Demain samedi, l’aéroport international Modibo Keïta de Bamako verra atterrir un avion aux couleurs du Ghana, marquant la première visite officielle de Mahama en terre malienne depuis son retour au pouvoir. Ce déplacement, scruté avec attention dans les capitales ouest-africaines, scelle un tournant dans les relations entre les deux pays, longtemps affectées par les turbulences politiques maliennes et les divergences sur la gestion de la crise sécuritaire sahélienne.

Le signal fort d’Accra

Tout avait commencé par une invitation symbolique, mais ô combien significative. Celle adressée par Mahama au général Assimi Goïta pour son investiture le 7 janvier 2025. Si le chef de l’État malien, pris par les urgences nationales, n’a pu s’y rendre, il a cependant envoyé une délégation de haut niveau, menée par son Premier ministre, le général Abdoulaye Maïga, qui, quelques jours plus tard, effectuait une visite officielle de 48 heures à Accra. Le message était clair. Un dialogue stratégique entre les deux pays était en cours de réactivation.

En prélude à cette dynamique, Alfred Mahama, frère du président ghanéen et émissaire spécial, s’était déjà rendu à Bamako, peu avant l’investiture. Mission ? Remettre l’invitation officielle à l’investiture mais aussi préparer le terrain, amorcer des discussions sur la coopération bilatérale et les défis sécuritaires.

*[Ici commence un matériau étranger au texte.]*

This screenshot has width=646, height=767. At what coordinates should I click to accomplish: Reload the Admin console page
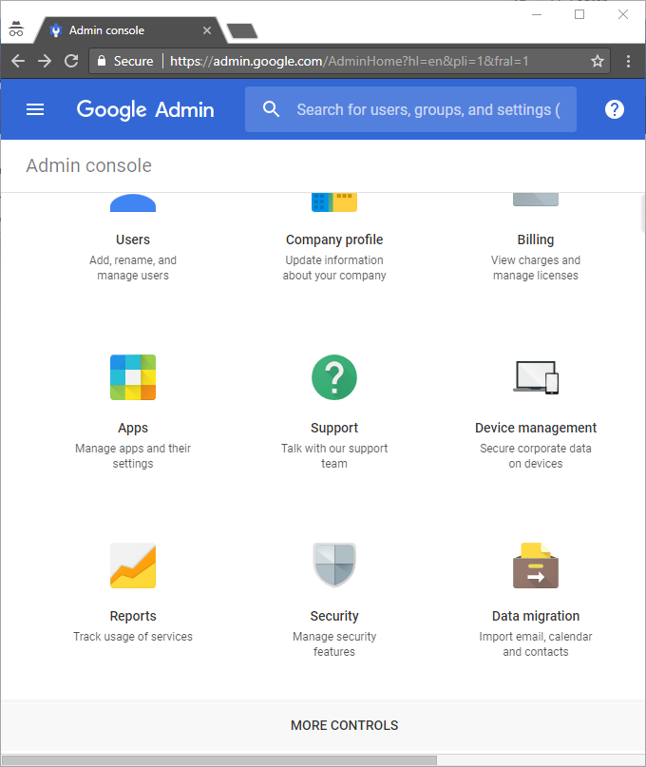pyautogui.click(x=71, y=61)
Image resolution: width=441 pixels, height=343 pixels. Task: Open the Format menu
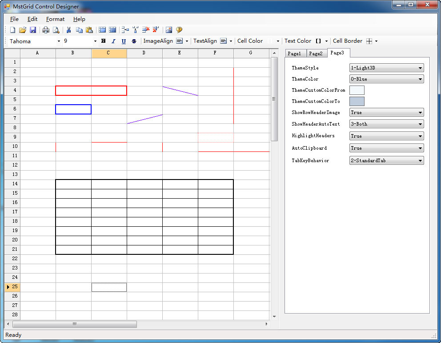pos(55,19)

Le retour de Mahama au pouvoir a marqué une inflexion dans la posture d’Accra, qui se pose désormais en acteur pragmatique face à la recomposition politique sahélienne. Fini le temps des condamnations unanimes des transitions militaires, place à une approche plus nuancée, dictée par les réalités du terrain et la nécessité d’une stabilisation régionale.

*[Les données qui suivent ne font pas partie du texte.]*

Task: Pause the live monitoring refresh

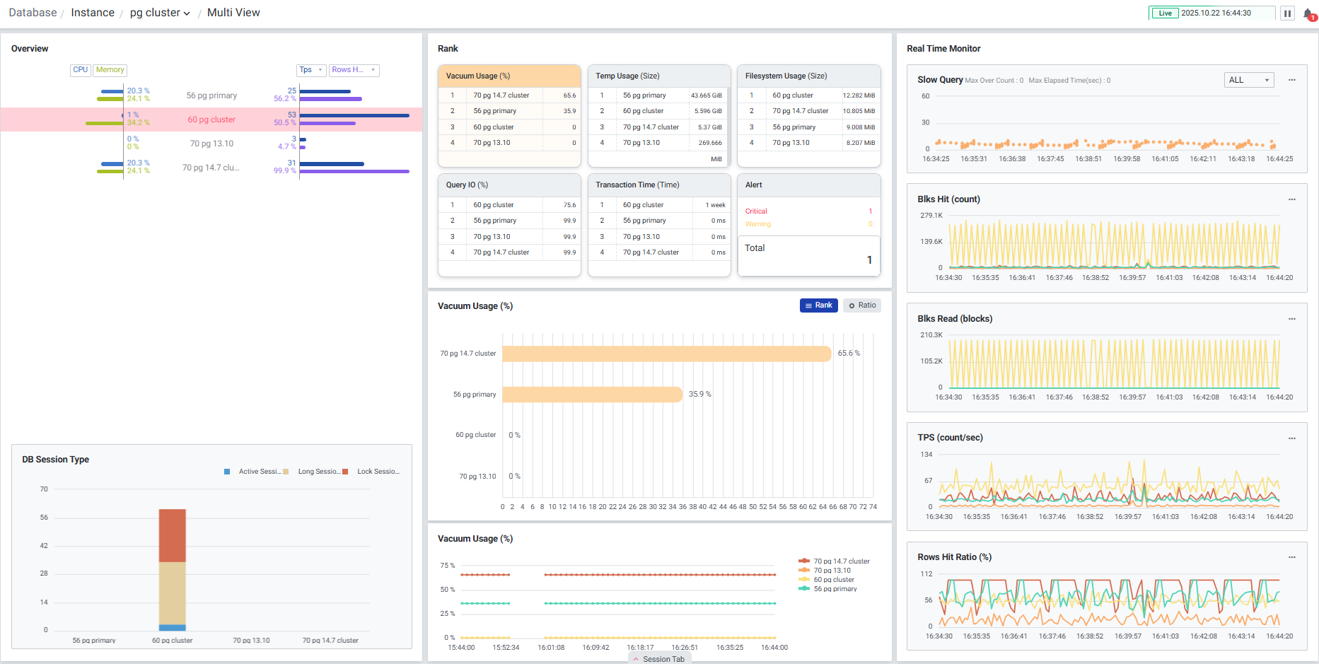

L’or, la sécurité et l’AES, les nouveaux équilibres

Le rapprochement entre le Ghana et le Mali ne se limite pas à de la courtoisie diplomatique. L’or, pivot stratégique pour les deux économies, s’est imposé comme un levier clé dans les discussions. Accra et Bamako sont aujourd’hui deux acteurs majeurs de la filière aurifère ouest-africaine, et les enjeux liés à l’exploitation minière, aux circuits de commercialisation et à la lutte contre la contrebande constituent un point d’intersection fondamental.

Mais au-delà des ressources naturelles, le spectre de la sécurité pèse sur les négociations. Avec une situation sahélienne toujours volatile, le Ghana ne peut se permettre d’ignorer les réalités de ses voisins enclavés. Accra s’est ainsi montré ouvert à une coopération renforcée avec le Mali et l’Alliance des États du Sahel (AES), nouvelle entité née du divorce entre Bamako, Ouagadougou, Niamey et la CEDEAO.

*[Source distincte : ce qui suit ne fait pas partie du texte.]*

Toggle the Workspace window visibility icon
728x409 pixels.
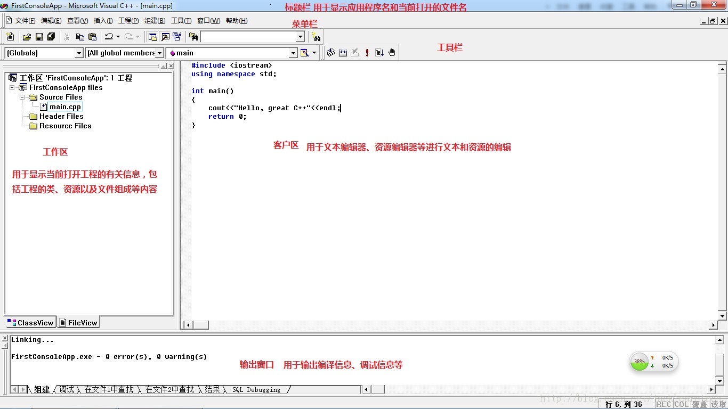(x=153, y=36)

Pour Mahama, ce rapprochement ne signifie pas un renoncement à la CEDEAO, bien au contraire. Accra veut jouer les médiateurs entre les deux blocs et prône une solution négociée plutôt qu’un affrontement frontal. « Il vaut mieux être un groupe de 15 qu’un groupe de trois », a-t-il récemment déclaré en Côte d’Ivoire, dans une allusion à peine voilée au départ du Mali, du Burkina et du Niger de l’organisation régionale.

Mais Bamako, lui, ne voit pas les choses sous le même angle. Pour le gouvernement malien, le retrait de la CEDEAO est irréversible et toute coopération se fera sous ses propres conditions. Mahama est donc venu en terrain délicat, cherchant à trouver un équilibre entre rapprochement et prudence diplomatique.

Une recomposition régionale en marche

L’image de Mahama et Goïta côte à côte au palais de Koulouba sera lourde de symboles. Si elle marquera le retour d’un dialogue politique dense entre Bamako et Accra, elle sera aussi le reflet des recompositions géopolitiques profondes en cours en Afrique de l’Ouest.

D’un côté, les pays côtiers, alignés sur une CEDEAO cherchant à maintenir son emprise sur l’espace sous-régional. De l’autre, les États sahéliens, en rupture avec cette organisation et engagés dans une quête d’autonomie stratégique et économique.

Mahama a voulu tendre la main sans froisser. Goïta, lui, a réaffirmé les nouvelles lignes rouges maliennes. Entre pragmatisme et réajustements diplomatiques, une chose est certaine: Accra et Bamako se parlent à nouveau, et dans la tempête sahélienne, ce simple fait suffit déjà à redéfinir les équilibres.